» Records for processing:

###

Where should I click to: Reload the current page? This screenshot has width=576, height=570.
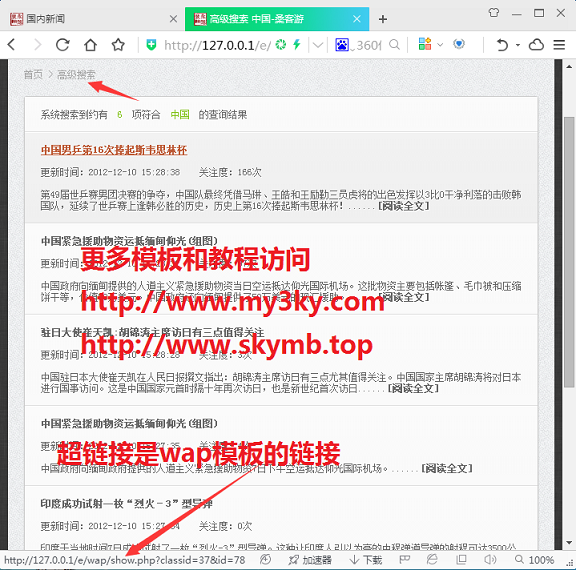[62, 45]
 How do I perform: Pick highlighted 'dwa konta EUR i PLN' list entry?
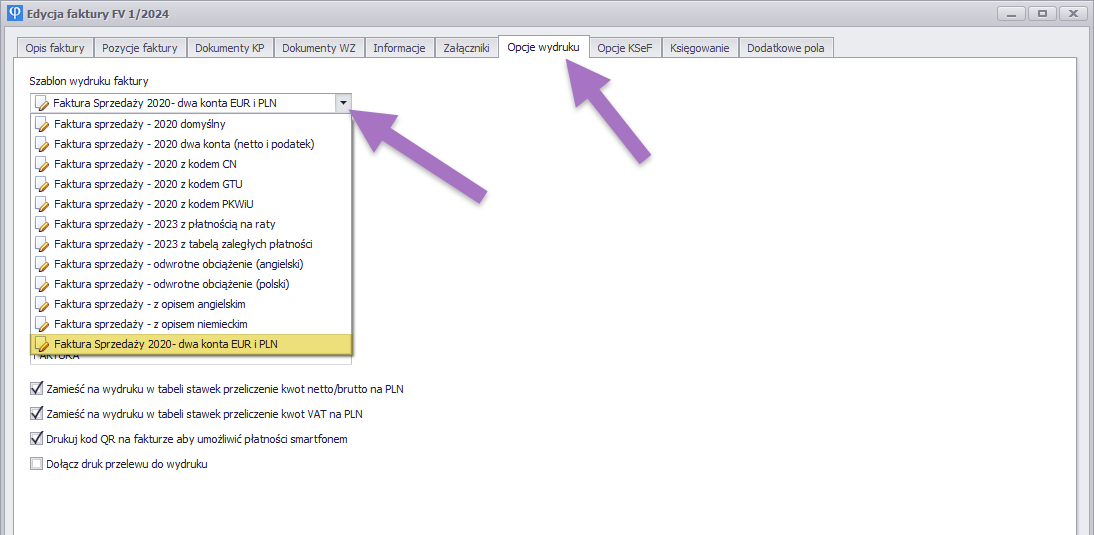click(166, 344)
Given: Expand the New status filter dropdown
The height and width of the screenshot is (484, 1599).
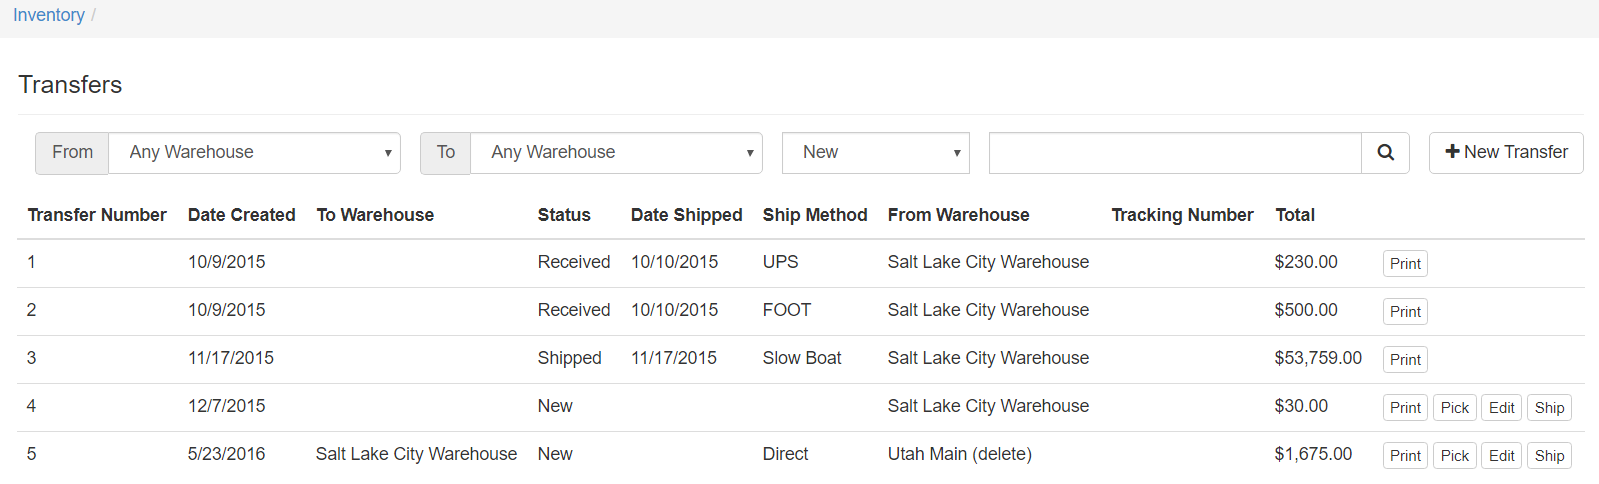Looking at the screenshot, I should coord(876,153).
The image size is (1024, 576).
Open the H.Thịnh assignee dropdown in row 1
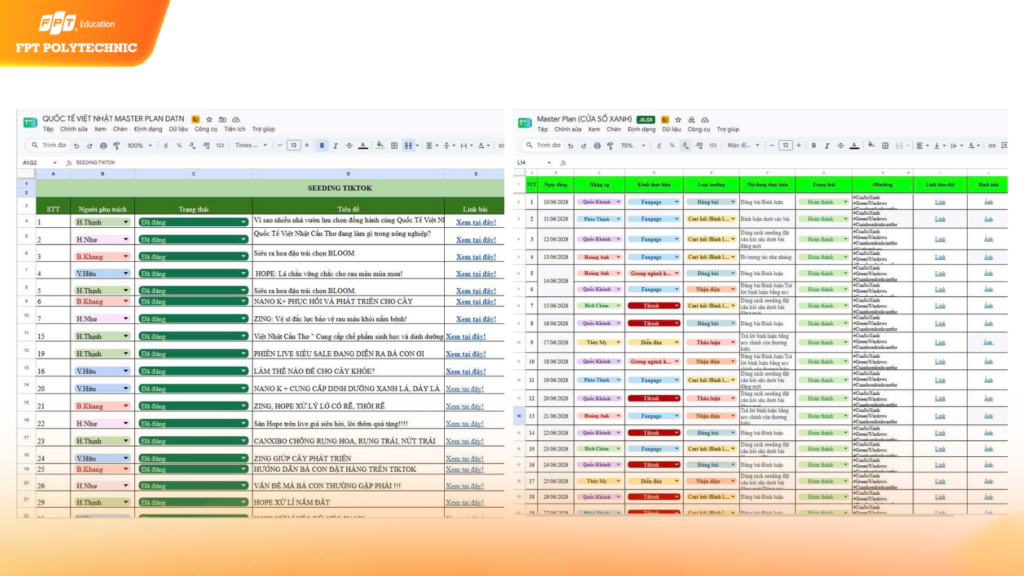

###

» About this task:
Scan the lines above for the word "dropdown", then copy each line that has it.

» Exercise output:
Given: Expand the New status filter dropdown
Open the H.Thịnh assignee dropdown in row 1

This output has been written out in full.